I didn't sleep all night because the fan was not enough to keep me cool and the mosquitoes were feasting on every inch of my arms and legs. The next morning I woke up (not that I was sleeping) to a rooster crowing. I had at least twenty small marks that later turned into huge red welts. I guess I should have taken a picture of that. We opted to wipe ourselves with noxema wipes and wet ones rather than use the buckets for a shower. C poured water over my head and into the toilet to rinse out my shampoo so I wouldn't be a complete grease ball.
Our breakfast was fresh pineapple and papaya. This pineapple was not like Hawaiian pineapple. It was so sweet that it tasted like a completely different fruit.
Then were were of to the museum in Monrovia. Our tour guide was a really nice guy and we learned a lot about the history of Liberia, particularly the indigenous people.
From there we were off to partake in Indian food, which I have now enjoyed in not only America, but France, England, Austria, and now Liberia.

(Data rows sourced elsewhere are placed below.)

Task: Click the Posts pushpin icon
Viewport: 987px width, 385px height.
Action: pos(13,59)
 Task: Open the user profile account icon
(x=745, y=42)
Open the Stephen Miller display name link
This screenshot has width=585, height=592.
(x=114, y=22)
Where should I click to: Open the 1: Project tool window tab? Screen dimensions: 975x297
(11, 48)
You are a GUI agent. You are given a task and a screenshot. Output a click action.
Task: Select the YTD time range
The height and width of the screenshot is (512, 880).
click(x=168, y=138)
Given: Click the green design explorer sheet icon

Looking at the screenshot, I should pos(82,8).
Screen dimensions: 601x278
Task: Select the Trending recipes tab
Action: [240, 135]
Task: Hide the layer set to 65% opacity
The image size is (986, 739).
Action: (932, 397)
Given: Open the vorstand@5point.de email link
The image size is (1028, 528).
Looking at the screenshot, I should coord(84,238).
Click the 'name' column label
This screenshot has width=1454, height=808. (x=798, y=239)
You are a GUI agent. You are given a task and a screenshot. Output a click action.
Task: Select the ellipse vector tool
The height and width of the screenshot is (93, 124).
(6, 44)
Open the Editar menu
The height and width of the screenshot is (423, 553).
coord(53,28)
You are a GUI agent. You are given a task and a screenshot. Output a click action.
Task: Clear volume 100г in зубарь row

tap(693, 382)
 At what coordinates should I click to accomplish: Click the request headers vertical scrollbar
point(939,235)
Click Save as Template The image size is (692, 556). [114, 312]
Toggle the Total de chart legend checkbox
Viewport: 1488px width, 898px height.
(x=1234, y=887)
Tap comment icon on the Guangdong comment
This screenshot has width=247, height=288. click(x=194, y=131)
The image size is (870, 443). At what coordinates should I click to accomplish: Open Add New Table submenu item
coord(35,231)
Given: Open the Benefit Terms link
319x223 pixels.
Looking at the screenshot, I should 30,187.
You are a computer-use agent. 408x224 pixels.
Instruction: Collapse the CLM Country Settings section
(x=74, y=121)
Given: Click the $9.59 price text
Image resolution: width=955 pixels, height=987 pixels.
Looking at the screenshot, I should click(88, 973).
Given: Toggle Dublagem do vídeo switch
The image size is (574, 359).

From there we went to the oldest church in the city, Providence Baptist Church. We met the youth pastor there who just so happened have gone to seminary at Princeton. He and my husband hit it off and he offered to take us on a tour of Providence Island later in the week.
That night it was back to Caldwell for potato greens (delicious) and a terrible night of being eaten alive by mosquitoes. Then at 1:37am the electricity cut off out of no where and it was pure hell. All night I listened as my husband said words I had never heard out of his mouth and slapped himself constantly. It was torture that I will not describe because I do not want to bring anyone down into the depths of despair we were suffering.
Th next day were off to find a hotel. Mamba Point, the poshest hotel in Monrovia was fully booked with people from the UN, so we settled for its next door neighbor, The Cape.